Coexisting Chronic Obstructive Pulmonary Disease and Heart Failure: Implications for Treatment, Course and Mortality

Joana Mascarenhas; Ana Azevedo; Paulo Bettencourt

Disclosures

Curr Opin Pulm Med. 2010;16(2):106-111. 

In This Article

Abstract and Introduction

Abstract

Purpose of review: Chronic obstructive pulmonary disease (COPD) and heart failure are prevalent comorbidities affecting a huge proportion of the world population, responsible for significant morbidity and mortality. Their coexistence is more frequent than previously recognized and poses important diagnostic and therapeutic challenges. Prognosis of patients with concurrent heart failure and COPD has not been comprehensively addressed. With this review, we intend to emphasize the diagnosis and prognosis implications of the two coexisting conditions and to highlight the therapeutic constraints posed by the combination.
Recent findings: Progressively, more attention has been given to the interplay between COPD and heart failure. The combination is frequent, but largely unrecognized due to overlapping clinical manifestations. Patients presenting with both conditions seem to have an ominous course. Despite the overwhelming evidence supporting cardioselective β-blockade safety and tolerability in COPD patients, β-blockers are underprescribed to heart failure patients with concomitant COPD.
Summary: COPD and heart failure coexistence is often overlooked. COPD diagnosis can remain unsuspected in heart failure patients due to similar symptoms. Although β-blockers are well tolerated in COPD patients, they are overall less prescribed in this challenging population. COPD, at least at severe degrees of airflow obstruction, predicts a worse prognosis in heart failure patients.

Introduction

Heart failure and chronic obstructive pulmonary disease (COPD) are major public health epidemics, with increasing prevalence.[1,2••,3••] Although both conditions have been extensively studied separately, clinicians often fail to recognize one syndrome in the presence of the other, mainly due to the similarities in clinical presentation and additionally due to scarcity of reports specifically addressing the combination.[4] According to available evidence, COPD and heart failure often coexist, and the prevalence of the combination is variable, depending on the population studied (community, outpatient or hospitalized) and on the diagnostic criteria applied.[4,5••] The coexistence of the two conditions is further supported by shared risk factors, notably age and smoking.[1,5••,6]

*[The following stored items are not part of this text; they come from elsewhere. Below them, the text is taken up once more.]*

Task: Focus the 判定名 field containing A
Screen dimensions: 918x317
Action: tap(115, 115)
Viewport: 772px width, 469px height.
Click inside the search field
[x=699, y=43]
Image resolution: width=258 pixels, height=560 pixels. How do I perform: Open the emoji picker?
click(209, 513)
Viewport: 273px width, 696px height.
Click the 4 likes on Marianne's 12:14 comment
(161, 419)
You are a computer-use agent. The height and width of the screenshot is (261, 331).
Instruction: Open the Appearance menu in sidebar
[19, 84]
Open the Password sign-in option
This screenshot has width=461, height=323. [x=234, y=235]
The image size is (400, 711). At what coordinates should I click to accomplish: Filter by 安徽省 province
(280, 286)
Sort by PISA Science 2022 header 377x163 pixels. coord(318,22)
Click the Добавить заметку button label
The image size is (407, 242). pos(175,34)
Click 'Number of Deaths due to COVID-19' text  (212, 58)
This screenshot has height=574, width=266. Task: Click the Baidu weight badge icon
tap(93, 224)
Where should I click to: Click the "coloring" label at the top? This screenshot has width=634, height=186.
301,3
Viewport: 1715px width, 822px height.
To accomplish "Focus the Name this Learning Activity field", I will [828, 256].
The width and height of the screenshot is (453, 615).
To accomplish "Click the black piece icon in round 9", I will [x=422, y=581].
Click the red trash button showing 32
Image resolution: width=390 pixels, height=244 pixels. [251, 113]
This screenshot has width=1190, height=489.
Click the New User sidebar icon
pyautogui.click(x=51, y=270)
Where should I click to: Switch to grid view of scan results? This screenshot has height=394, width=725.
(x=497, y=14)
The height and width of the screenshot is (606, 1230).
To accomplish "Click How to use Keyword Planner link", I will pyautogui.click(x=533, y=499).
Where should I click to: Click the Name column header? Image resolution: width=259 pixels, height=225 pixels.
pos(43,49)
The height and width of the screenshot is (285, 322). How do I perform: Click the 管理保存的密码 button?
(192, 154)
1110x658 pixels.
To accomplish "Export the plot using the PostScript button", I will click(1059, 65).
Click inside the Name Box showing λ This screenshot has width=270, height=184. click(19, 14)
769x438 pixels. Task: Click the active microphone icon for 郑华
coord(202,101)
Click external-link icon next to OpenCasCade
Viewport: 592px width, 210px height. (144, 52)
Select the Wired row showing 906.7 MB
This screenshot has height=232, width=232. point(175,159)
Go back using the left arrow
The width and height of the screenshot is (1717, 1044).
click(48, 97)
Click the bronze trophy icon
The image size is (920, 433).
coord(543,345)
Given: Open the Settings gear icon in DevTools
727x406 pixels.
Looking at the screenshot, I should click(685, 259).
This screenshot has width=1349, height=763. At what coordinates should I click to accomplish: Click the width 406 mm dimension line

Since the publication of several trials demonstrating the efficacy and the survival benefits of β-blockers, these agents are considered the cornerstone of systolic heart failure management.[7–9] Although extensive evidence concerning safety of selective β-1 blockade in respiratory disease has accumulated,[10,11] COPD is commonly advocated as the principal cause for nonadherence to heart failure therapeutic guidelines because it is generally perceived as a contraindication to β-blockers use.[12,13] Indeed, patients with coexisting heart failure and COPD are often deprived of the long-term benefits of this intervention.[12,14] Apart from these therapeutic issues, the prognosis of patients with concomitant heart failure and COPD is not completely understood. In an increasing number of studies,[15•,16•,17] COPD has been found to adversely impact on prognosis of heart failure patients, being an independent predictor of mortality and hospitalization.

The present review focuses on the therapeutic dilemmas and prognostic impact of coexisting COPD and heart failure and outlines the diagnostic challenges presented by the combination. The prevalence of the two coexisting syndromes will be addressed briefly.